呆然としたままリボンを解 き中身を取り出すと、それはダッフルコートだった。
広げると膝上くらいまでの長さで、コートなのに軽い。色はブラウン、中はチェック柄で義父が好みそうなデザインだ。
今まではグレーや紺といった暗い単色のものばかり着ていたから、色も柄もとても新鮮だった。
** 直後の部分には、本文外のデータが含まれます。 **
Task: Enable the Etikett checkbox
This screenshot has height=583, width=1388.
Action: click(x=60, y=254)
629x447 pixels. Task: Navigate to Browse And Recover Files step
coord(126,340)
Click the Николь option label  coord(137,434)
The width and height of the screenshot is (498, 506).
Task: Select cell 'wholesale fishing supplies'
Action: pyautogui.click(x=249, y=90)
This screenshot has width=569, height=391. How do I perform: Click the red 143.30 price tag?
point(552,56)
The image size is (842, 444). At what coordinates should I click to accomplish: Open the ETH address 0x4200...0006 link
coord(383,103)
「今のコート、もうボロボロだろ? 絶対これがいいと思って、一ヶ月前から用意してたんだ」
雪はダッフルコートをぎゅっと抱き締めた。
「ありがとう、大切にする」
目尻の涙を拭いながら微笑むと、義父まで泣きそうな顔で頭を撫でてくる。
「……俺も、渡したいものがあるんだ」
雪はソファーの横に隠していた袋を手に取ると、それを義父に手渡した。
「これは……?」
「クリスマスプレゼントだよ。 ……俺、アルバイトも何もしてないから高価なものは買えなかったんだけど、義父 さんに似合うと思って選んだんだ」
義父は箱の表面さえ破れないよう慎重にテープを剥がし、中から二枚のネクタイを取り出した。
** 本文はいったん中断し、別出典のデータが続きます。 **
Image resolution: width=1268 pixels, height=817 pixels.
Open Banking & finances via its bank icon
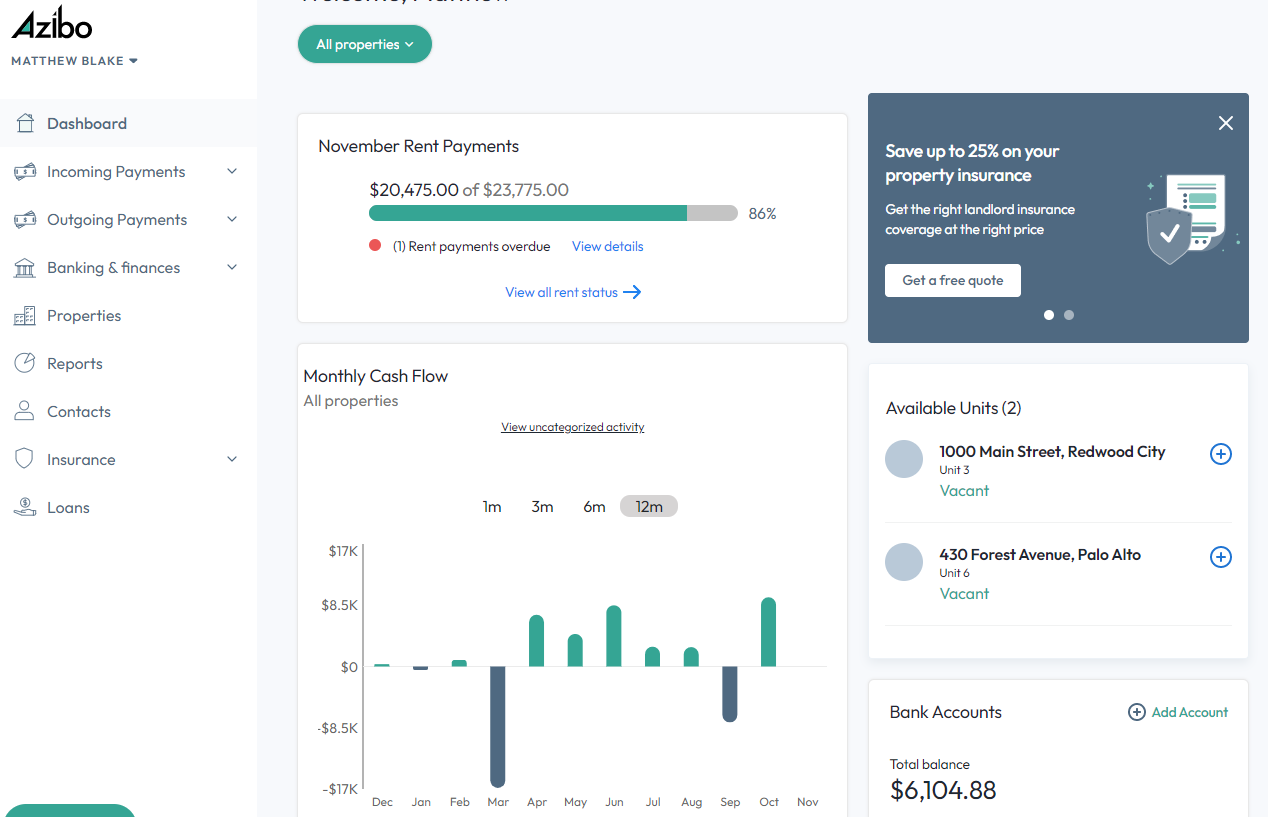point(26,267)

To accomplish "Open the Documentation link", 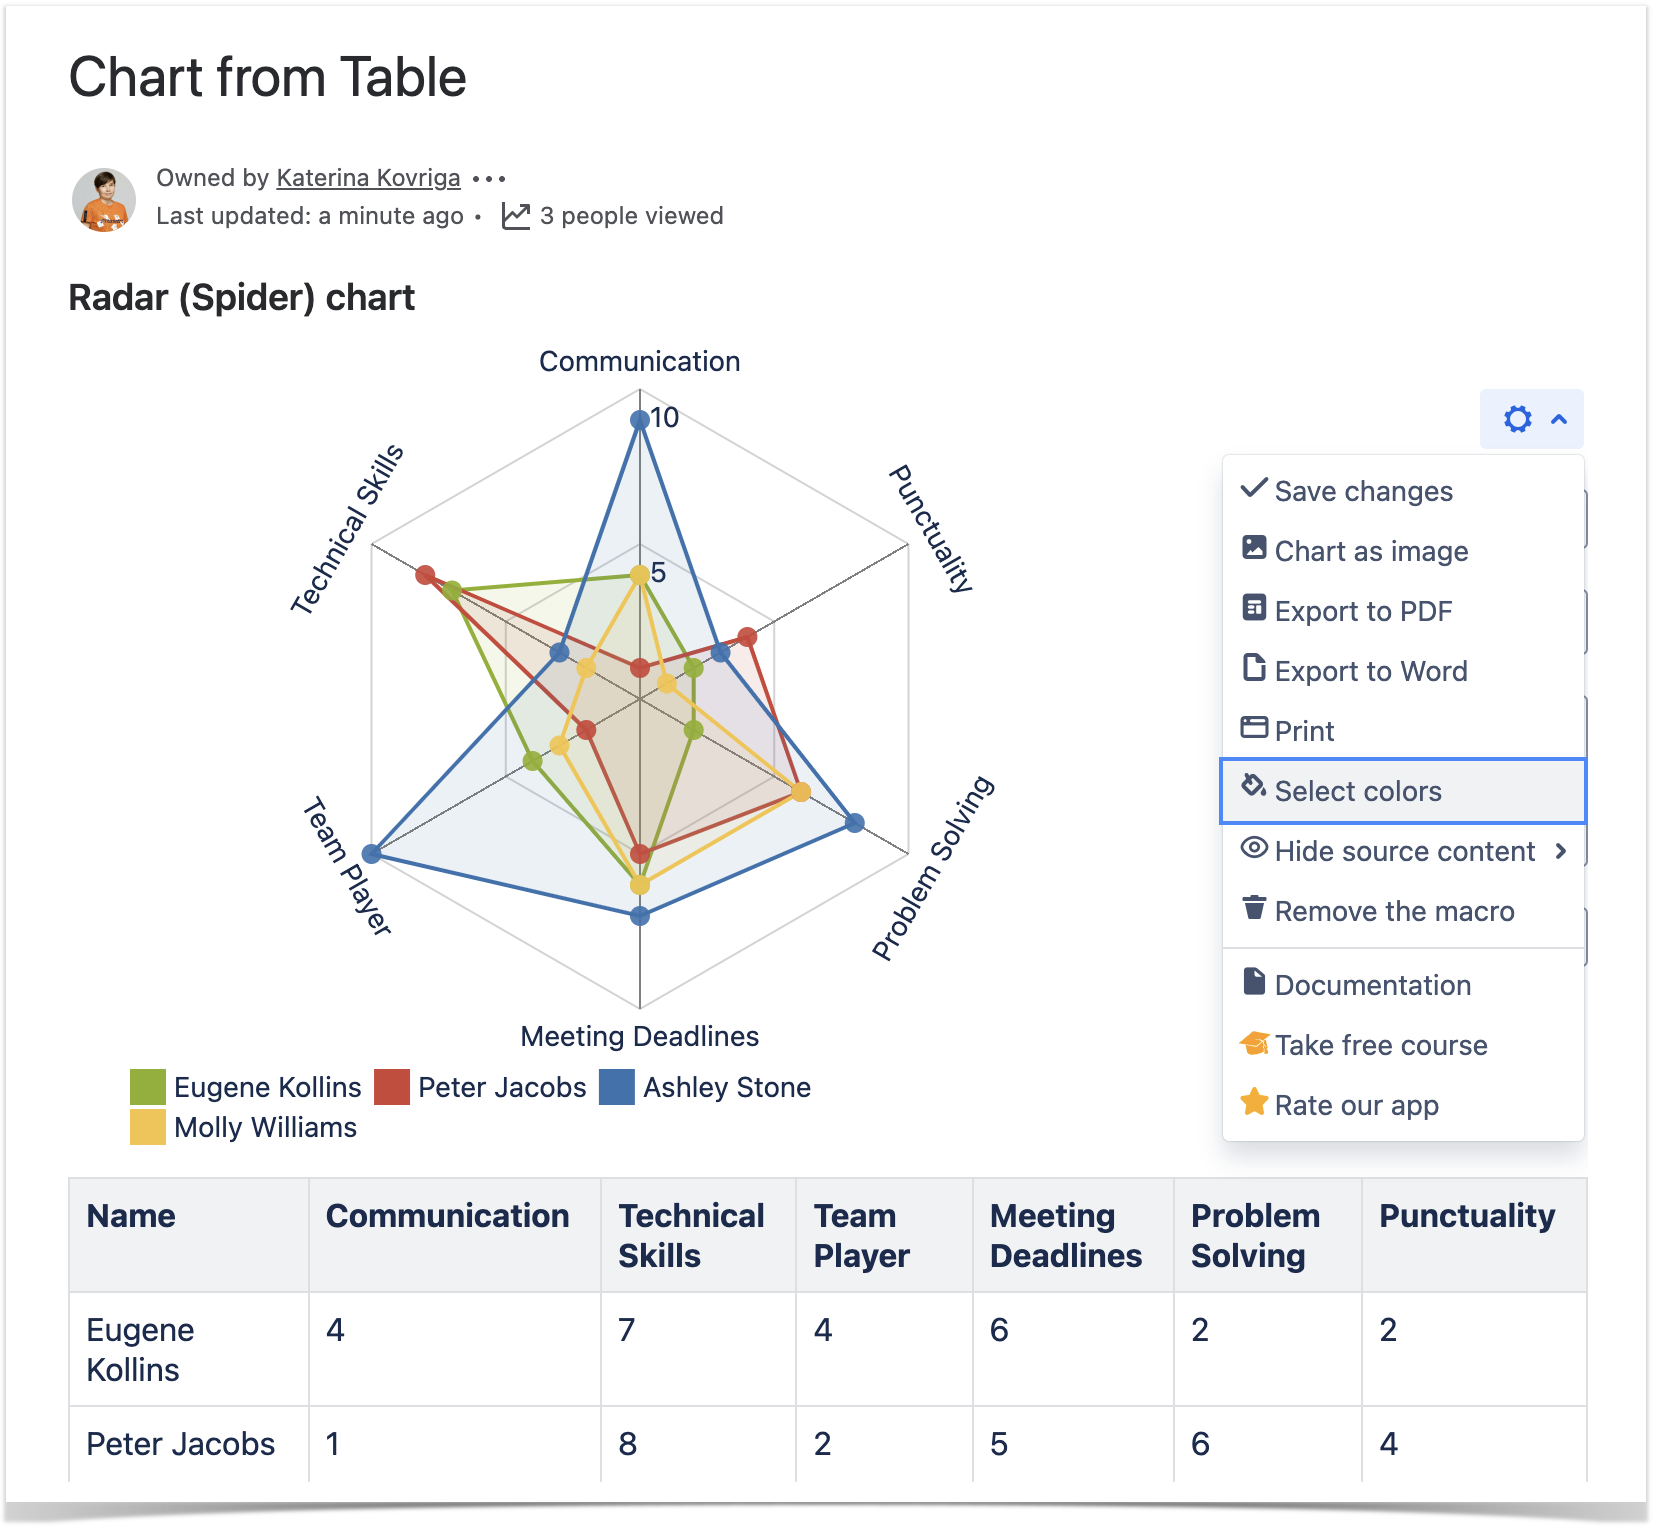I will (1372, 986).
義父のイメージを想像して選んだネクタイは、シンプルなエメラルド色のものと、山吹色 をメインとした色合いに緑や赤、濃い黄色といった様々な色が入っている、あまり見ないようなデザインのものだった。
紺や青といった無難な色ばかりを身に着けていると伝えると、プレゼントならその人に合った色はどうかと提案され悩みに悩んだ結果選んだものだ。
義父は両手に乗せたネクタイを、じっと見つめていた。
もしかして、気に入らなかったのだろうか。
「と、義父 さん……? ごめん、気に入らなかったら着けなくても——」
「違う、違うよ。嬉しすぎて、言葉が出てこないんだ」
義父はそう言って涙を浮かべて笑った。
「ありがとう。大事にする。これをつけてれば俺はいつだって無敵だ」
ピンポーン、とちょうどよくインターホンが鳴る。ピザが届いたようだ。
夏輝が支払いを行っている間、雪は自室にコートをかけにいく。
さっそく明日から着よう。
義父の言う通り、これを着ていればいつだって無敵になれる気がした。
リビングに戻ると、焼きたての香ばしい匂いがして食欲が湧いてくる。
久々のピザは少しだけしょっぱくて、懐かしい味がした。